# Task to carry out
Your answer is a copy of every line in the records where "star" appears.

# Excerpted records
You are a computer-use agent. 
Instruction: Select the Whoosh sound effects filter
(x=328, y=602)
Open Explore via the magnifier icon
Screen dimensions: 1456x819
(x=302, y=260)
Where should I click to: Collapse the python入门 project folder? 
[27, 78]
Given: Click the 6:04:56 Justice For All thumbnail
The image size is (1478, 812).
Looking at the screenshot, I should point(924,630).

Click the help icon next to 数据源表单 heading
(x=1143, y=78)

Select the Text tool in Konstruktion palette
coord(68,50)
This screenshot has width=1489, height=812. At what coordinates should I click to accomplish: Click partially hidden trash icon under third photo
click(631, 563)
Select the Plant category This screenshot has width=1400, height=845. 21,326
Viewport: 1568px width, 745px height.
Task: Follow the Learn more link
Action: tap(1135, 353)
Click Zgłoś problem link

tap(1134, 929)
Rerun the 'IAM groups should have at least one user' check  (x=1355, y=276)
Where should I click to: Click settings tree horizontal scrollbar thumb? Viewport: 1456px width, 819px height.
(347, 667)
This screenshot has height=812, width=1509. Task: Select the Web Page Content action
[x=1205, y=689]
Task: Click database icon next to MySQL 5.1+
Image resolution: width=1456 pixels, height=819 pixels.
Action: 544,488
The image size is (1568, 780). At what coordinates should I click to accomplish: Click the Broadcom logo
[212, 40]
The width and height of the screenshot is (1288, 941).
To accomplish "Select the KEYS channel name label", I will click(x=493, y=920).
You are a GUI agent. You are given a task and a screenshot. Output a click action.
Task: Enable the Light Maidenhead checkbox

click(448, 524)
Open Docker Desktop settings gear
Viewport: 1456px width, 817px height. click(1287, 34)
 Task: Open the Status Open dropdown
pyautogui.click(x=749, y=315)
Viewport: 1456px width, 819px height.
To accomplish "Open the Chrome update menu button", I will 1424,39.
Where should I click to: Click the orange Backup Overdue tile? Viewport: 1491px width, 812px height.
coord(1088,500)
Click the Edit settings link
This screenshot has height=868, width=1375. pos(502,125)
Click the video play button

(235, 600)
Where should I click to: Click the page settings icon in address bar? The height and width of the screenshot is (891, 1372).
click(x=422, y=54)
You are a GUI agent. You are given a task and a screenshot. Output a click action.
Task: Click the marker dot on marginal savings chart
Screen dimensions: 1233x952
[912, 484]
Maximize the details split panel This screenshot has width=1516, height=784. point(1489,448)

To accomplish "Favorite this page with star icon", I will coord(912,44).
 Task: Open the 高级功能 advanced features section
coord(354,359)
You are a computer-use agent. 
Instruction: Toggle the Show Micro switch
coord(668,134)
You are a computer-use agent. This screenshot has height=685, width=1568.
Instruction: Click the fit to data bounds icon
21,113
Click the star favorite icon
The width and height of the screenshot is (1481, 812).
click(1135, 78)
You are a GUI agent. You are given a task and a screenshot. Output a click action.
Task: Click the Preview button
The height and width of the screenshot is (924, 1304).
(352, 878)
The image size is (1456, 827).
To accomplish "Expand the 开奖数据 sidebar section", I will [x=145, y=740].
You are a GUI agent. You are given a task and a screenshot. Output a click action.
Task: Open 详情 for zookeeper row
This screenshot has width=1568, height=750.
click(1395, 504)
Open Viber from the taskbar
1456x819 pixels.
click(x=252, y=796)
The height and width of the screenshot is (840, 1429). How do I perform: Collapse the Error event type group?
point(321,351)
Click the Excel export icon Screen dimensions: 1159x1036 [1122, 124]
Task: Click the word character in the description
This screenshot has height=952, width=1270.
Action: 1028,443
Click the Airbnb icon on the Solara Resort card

# Reply to the exercise
To accomplish "Favorite this page with star icon", I will coord(912,44).
Click the star favorite icon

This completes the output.